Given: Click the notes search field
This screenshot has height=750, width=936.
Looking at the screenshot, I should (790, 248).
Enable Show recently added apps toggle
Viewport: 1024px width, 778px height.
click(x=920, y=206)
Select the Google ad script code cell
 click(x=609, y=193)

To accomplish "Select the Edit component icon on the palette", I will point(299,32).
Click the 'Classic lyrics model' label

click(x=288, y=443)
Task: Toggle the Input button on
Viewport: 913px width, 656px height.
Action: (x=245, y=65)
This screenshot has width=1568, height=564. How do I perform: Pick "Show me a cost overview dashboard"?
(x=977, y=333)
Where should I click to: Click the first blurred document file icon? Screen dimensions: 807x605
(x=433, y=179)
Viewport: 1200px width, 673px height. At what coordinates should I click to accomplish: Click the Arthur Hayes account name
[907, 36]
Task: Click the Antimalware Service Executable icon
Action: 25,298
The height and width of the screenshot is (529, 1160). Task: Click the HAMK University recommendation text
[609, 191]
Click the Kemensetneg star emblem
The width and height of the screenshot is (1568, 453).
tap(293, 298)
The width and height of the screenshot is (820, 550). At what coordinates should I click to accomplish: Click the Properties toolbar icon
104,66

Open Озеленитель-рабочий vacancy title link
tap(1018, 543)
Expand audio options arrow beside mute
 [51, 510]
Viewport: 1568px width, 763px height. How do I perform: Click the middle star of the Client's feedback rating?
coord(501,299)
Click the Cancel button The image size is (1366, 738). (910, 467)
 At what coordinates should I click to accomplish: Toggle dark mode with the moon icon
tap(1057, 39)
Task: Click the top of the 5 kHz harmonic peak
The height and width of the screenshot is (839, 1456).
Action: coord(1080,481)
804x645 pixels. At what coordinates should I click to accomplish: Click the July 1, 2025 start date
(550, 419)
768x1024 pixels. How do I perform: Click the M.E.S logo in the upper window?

---+---

Beginning at the line where "Viewport: 1200px width, 673px" appears, extract each line through the end of the data above; keep them exact and include nothing else.

Viewport: 1200px width, 673px height. At what coordinates should I click to accomplish: Click the Arthur Hayes account name
[907, 36]
Task: Click the Antimalware Service Executable icon
Action: 25,298
The height and width of the screenshot is (529, 1160). Task: Click the HAMK University recommendation text
[609, 191]
Click the Kemensetneg star emblem
The width and height of the screenshot is (1568, 453).
tap(293, 298)
The width and height of the screenshot is (820, 550). At what coordinates should I click to accomplish: Click the Properties toolbar icon
104,66

Open Озеленитель-рабочий vacancy title link
tap(1018, 543)
Expand audio options arrow beside mute
 [51, 510]
Viewport: 1568px width, 763px height. How do I perform: Click the middle star of the Client's feedback rating?
coord(501,299)
Click the Cancel button The image size is (1366, 738). (910, 467)
 At what coordinates should I click to accomplish: Toggle dark mode with the moon icon
tap(1057, 39)
Task: Click the top of the 5 kHz harmonic peak
The height and width of the screenshot is (839, 1456).
Action: coord(1080,481)
804x645 pixels. At what coordinates should I click to accomplish: Click the July 1, 2025 start date
(550, 419)
768x1024 pixels. How do I perform: Click the M.E.S logo in the upper window?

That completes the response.